Stored items:
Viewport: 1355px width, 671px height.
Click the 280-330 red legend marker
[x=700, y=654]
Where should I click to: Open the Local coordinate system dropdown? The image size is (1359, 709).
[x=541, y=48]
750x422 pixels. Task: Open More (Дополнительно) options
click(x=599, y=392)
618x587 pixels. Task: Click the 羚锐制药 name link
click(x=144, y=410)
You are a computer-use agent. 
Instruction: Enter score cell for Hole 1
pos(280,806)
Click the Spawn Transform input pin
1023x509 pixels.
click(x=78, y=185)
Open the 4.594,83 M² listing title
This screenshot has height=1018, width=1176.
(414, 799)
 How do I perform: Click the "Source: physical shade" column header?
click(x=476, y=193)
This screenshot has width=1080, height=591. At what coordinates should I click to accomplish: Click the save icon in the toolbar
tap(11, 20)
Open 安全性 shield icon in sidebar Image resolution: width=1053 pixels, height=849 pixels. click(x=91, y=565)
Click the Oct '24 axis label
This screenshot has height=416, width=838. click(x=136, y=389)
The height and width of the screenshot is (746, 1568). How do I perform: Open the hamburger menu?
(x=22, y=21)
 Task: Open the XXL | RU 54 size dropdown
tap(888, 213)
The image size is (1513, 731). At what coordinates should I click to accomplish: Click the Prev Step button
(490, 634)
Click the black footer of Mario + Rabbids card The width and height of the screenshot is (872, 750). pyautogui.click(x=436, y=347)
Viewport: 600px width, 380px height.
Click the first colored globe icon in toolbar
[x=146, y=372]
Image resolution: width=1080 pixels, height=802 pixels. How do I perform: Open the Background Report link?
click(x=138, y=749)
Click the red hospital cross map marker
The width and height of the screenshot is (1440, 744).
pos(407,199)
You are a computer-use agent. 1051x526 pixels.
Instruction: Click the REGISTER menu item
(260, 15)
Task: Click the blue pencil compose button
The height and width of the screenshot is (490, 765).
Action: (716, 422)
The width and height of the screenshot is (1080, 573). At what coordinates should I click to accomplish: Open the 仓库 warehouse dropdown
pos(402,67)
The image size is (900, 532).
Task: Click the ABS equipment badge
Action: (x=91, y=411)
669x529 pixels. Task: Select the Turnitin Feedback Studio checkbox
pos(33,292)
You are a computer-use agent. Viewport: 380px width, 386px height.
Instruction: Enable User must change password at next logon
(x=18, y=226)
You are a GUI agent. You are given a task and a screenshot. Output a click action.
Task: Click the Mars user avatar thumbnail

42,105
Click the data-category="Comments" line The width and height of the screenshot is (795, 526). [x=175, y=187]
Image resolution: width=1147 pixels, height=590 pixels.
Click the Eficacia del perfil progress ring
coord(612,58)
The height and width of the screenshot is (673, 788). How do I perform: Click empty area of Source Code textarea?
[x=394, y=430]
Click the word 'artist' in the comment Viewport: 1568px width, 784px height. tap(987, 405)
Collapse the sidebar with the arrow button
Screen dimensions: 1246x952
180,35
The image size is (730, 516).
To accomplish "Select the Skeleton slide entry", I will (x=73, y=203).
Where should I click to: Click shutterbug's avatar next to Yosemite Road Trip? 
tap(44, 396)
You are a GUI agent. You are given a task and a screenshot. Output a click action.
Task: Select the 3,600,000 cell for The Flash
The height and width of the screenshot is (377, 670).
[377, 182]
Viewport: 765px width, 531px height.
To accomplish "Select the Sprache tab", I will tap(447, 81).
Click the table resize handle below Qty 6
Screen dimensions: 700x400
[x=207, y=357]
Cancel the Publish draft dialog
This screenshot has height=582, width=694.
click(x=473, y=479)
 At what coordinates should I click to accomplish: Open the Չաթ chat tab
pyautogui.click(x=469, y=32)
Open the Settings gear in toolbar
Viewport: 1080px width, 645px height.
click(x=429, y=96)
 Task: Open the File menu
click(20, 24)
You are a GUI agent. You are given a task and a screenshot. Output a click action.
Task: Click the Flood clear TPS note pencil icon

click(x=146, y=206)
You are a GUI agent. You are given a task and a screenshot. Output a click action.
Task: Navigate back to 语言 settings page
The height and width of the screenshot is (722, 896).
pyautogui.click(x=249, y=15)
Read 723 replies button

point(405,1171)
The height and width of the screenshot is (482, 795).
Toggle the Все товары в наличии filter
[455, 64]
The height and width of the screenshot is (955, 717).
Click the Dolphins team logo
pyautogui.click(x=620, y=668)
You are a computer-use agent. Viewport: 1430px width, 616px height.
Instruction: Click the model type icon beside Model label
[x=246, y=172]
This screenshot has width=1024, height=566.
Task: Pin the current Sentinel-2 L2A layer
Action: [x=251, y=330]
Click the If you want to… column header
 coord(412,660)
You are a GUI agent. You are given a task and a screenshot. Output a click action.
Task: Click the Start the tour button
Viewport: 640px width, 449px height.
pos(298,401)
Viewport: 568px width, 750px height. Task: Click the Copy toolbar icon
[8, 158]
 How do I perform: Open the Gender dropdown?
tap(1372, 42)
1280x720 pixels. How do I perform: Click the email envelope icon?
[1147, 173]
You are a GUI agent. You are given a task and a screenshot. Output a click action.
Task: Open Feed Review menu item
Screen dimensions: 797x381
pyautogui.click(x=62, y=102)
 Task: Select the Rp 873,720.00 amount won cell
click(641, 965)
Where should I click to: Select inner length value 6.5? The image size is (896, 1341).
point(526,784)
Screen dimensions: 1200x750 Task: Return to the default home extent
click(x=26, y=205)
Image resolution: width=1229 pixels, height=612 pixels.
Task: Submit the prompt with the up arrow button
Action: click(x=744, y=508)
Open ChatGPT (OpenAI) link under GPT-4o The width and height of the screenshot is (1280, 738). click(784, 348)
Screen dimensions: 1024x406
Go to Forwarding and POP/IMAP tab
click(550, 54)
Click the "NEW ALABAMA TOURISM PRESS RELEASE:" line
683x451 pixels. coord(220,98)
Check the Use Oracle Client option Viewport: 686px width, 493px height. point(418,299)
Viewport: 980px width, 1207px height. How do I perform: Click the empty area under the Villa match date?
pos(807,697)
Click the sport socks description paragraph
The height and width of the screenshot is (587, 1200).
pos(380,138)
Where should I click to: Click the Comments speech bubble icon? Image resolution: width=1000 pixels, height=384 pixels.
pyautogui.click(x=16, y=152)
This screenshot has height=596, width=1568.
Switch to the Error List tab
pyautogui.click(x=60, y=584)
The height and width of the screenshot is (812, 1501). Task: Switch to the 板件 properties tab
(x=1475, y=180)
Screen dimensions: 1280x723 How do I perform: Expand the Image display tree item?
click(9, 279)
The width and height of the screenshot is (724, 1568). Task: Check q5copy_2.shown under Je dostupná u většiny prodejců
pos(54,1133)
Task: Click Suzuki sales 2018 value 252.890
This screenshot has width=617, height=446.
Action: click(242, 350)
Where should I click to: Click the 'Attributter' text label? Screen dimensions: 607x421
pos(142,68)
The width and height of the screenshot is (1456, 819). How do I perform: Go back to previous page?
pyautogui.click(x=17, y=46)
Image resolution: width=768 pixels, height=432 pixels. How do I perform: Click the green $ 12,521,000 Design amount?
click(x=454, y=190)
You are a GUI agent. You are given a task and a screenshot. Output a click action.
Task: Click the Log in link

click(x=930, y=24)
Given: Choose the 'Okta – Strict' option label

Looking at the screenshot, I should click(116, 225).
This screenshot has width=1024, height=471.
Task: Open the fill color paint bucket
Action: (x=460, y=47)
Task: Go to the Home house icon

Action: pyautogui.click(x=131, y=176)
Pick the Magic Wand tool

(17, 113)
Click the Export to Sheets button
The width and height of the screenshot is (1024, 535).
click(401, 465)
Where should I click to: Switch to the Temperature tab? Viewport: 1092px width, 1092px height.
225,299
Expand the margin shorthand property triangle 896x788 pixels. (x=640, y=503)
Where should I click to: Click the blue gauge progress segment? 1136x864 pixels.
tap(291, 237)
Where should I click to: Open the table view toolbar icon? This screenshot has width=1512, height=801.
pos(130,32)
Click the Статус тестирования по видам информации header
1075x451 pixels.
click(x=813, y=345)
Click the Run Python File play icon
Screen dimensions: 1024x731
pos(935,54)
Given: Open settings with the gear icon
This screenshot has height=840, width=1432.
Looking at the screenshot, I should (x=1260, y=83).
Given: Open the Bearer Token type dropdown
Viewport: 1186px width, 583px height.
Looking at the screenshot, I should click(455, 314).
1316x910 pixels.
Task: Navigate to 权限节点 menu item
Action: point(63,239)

* **WHAT YOU HAVE TO DO**:
Find the lines above that contain the word "computer" and copy each one.

* **SOLVED EXERCISE**:
You are a computer-use agent. 
You are a computer-use agent. 1051x526 pixels.
You are a computer-use agent. Viewport: 380px width, 386px height.
You are a computer-use agent. Viewport: 1430px width, 616px height.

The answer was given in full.